The project is jointly led by Lincoln Agritech Ltd, Boffa Miskell and Red Fern Solutions. PAWS will help us know when we’ve reached certain interim Predator Free 2050 goals, such as eradicating all mammalian predators from New Zealand’s offshore islands.

On another detection technology pathway, ZIP (Zero Invasive Predators) recently unveiled an Artificial Intelligence camera. Atop an A-frame, beneath a kea-proof steel cover, is a thermal camera, aimed at the ground, where ZIP’s own ‘Moto-lure’ automatic dispenser leaves a daub of fresh food lure each day.

A sensor trips the camera each time something comes within view. On-board AI software then runs an algorithm that compares the animal’s size and shape against reference profiles in the camera’s memory and confirms an ID. If it turns out to be a rat, stoat or possum, the device sends an alert through ZIP’s radio network to a ranger’s phone.

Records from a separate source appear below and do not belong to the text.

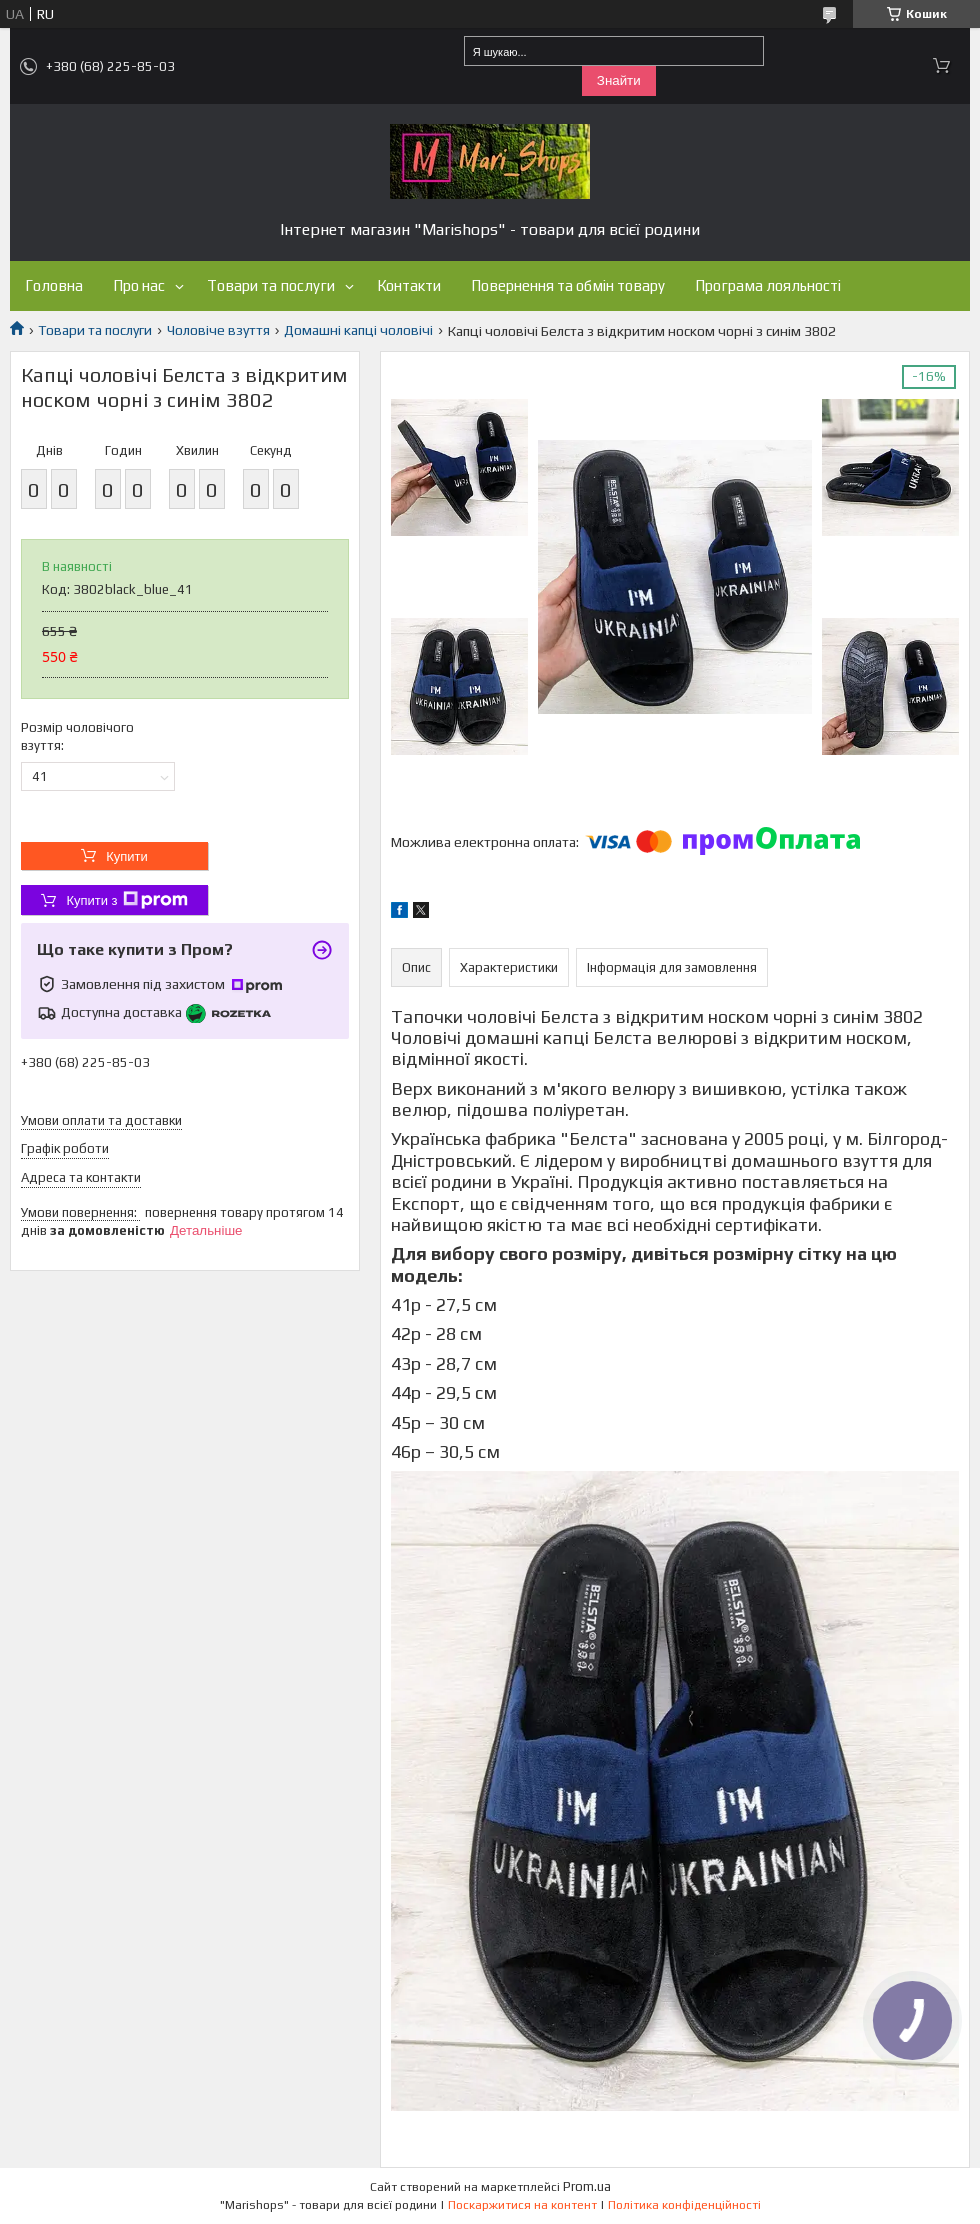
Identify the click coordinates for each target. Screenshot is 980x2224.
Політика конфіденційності (684, 2205)
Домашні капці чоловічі (358, 330)
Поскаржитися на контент (522, 2205)
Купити (127, 856)
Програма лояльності (768, 285)
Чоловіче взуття (218, 330)
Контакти (409, 285)
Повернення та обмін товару (568, 285)
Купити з (126, 900)
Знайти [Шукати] (619, 80)
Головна (54, 285)
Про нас (139, 285)
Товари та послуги (271, 285)
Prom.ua (587, 2186)
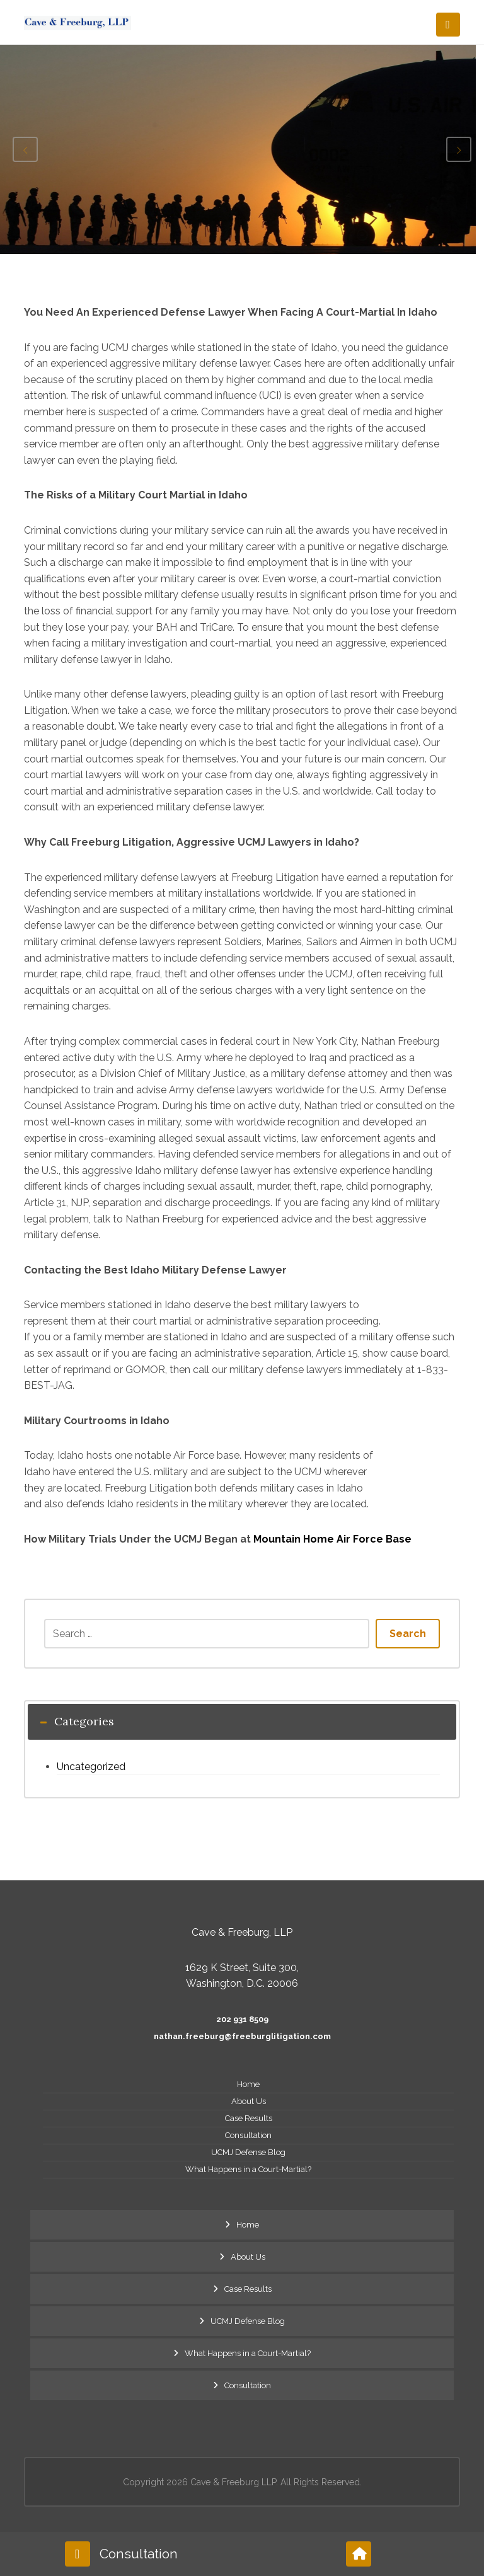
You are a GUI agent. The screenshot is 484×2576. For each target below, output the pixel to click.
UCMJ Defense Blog (248, 2152)
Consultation (248, 2135)
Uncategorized (91, 1767)
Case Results (248, 2118)
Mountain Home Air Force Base (332, 1539)
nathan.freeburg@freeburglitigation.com (242, 2036)
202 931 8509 (242, 2019)
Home (248, 2084)
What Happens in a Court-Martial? (248, 2169)
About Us (248, 2101)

Clearly, all cameras, sensor pads and traps need an effective long-lasting, attractive lure, and that’s been the focus of Wellington UniVentures, the commercial arm of Victoria University. Some food lures work well with rats, but they don’t keep well in the backcountry.

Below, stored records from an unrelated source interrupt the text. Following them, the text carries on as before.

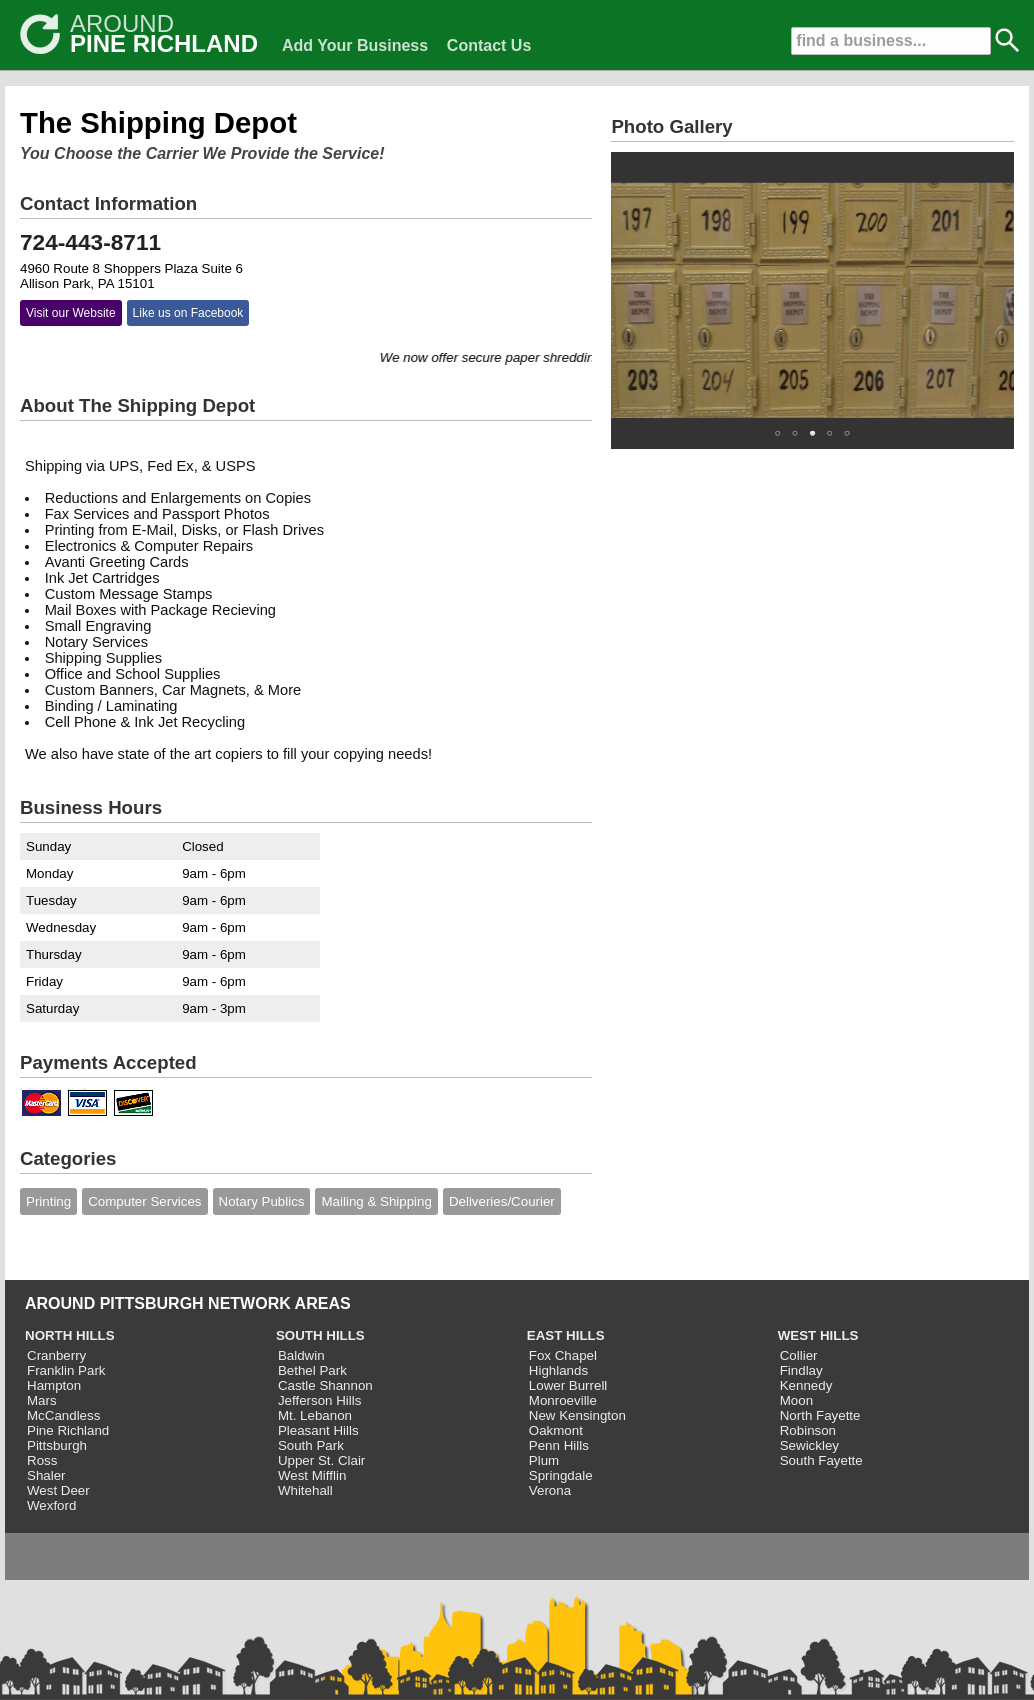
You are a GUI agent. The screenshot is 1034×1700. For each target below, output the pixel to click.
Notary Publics (262, 1201)
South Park (311, 1445)
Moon (796, 1400)
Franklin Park (66, 1370)
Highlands (558, 1370)
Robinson (808, 1430)
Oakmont (556, 1430)
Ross (42, 1460)
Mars (42, 1400)
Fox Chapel (563, 1355)
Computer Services (144, 1201)
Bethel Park (312, 1370)
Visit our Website (71, 313)
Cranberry (56, 1355)
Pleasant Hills (318, 1430)
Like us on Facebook (188, 313)
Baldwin (301, 1355)
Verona (550, 1490)
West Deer (58, 1490)
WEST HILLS (818, 1335)
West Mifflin (312, 1475)
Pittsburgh (57, 1445)
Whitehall (305, 1490)
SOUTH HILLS (320, 1335)
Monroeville (563, 1400)
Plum (544, 1460)
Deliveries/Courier (502, 1201)
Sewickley (809, 1445)
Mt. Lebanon (315, 1415)
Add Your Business (355, 45)
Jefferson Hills (319, 1400)
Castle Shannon (325, 1385)
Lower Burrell (568, 1385)
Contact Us (489, 45)
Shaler (46, 1475)
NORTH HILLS (70, 1335)
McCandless (63, 1415)
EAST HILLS (566, 1335)
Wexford (51, 1505)
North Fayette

Dr Michael Jackson and colleagues have developed instead an encapsulated rat lure based on chemical compounds. A device broadcasts those compounds a little at a time, so that one capsule might last six months or more, dramatically reducing the time and cost of replenishment.

At the end of the day

The second key challenge for PF2050, is changing the scale to “much larger”.  Our largest New Zealand eradication to date has been Campbell Island, which is approximately 30,000ha.  We need to get much bigger than this, and this challenge demands new tools and techniques.

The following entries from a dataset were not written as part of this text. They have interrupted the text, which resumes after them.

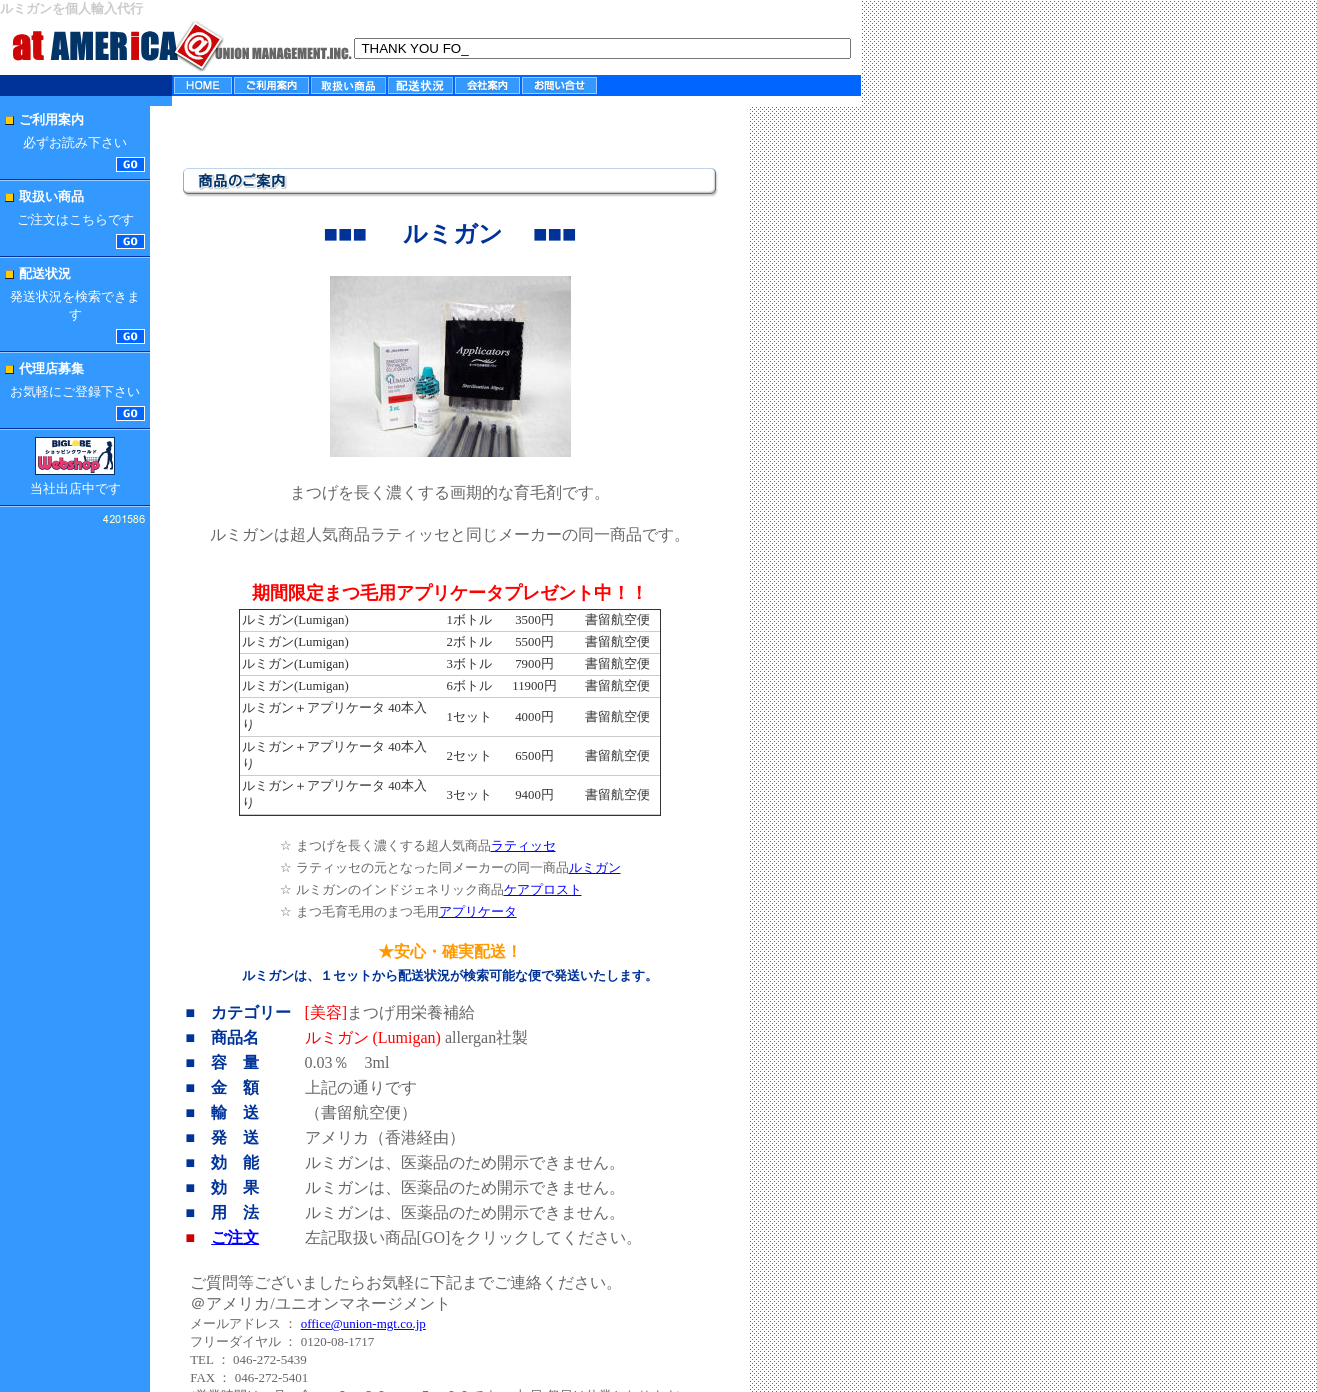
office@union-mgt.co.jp (363, 1323)
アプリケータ (478, 911)
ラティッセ (523, 845)
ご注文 (235, 1237)
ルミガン (595, 867)
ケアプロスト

For instance, stoats are presently controlled either directly by trapping — at huge labour cost — or indirectly during 1080 operations.  We need a more targeted, stoat-specific toxin, which is why Tools to Market is funding the development of para-aminopropiophenone, or PAPP, for short.

PAPP, injected into fresh mince, is already used in ground control, but to meet the scale of PF2050’s goals, it must ideally be spread from the air. So, researchers are working on an encapsulated bait that will both survive being dropped from the air and remain fresh.

Any eradication will rely heavily on accurate, targeted applications of toxins, often in difficult terrain, or in remote locations such as offshore islands. Supported by a $790,000-investment from Tools to Market, Kiwi startup Environment & Conservation Technologies Ltd (ECT) are testing a new, lightweight bait spreader that could be used under a heavy-lift drone. That testing will use non-toxic baits to determine whether such a device could deliver the required target bait density safely and at reasonable cost.

In the backcountry of the future, a PAWS or Artificial Intelligence device might send an alert directly to an autonomous drone, then­ guide it straight to the site of an incursion.

Tools to Market is, in effect, investing in ingenuity and imagination, and with each problem those talents solve, we take another step closer to being predator-free by 2050.

I’m looking forward to what the future holds in the innovation space. Watch this space, we’ll keep you updated.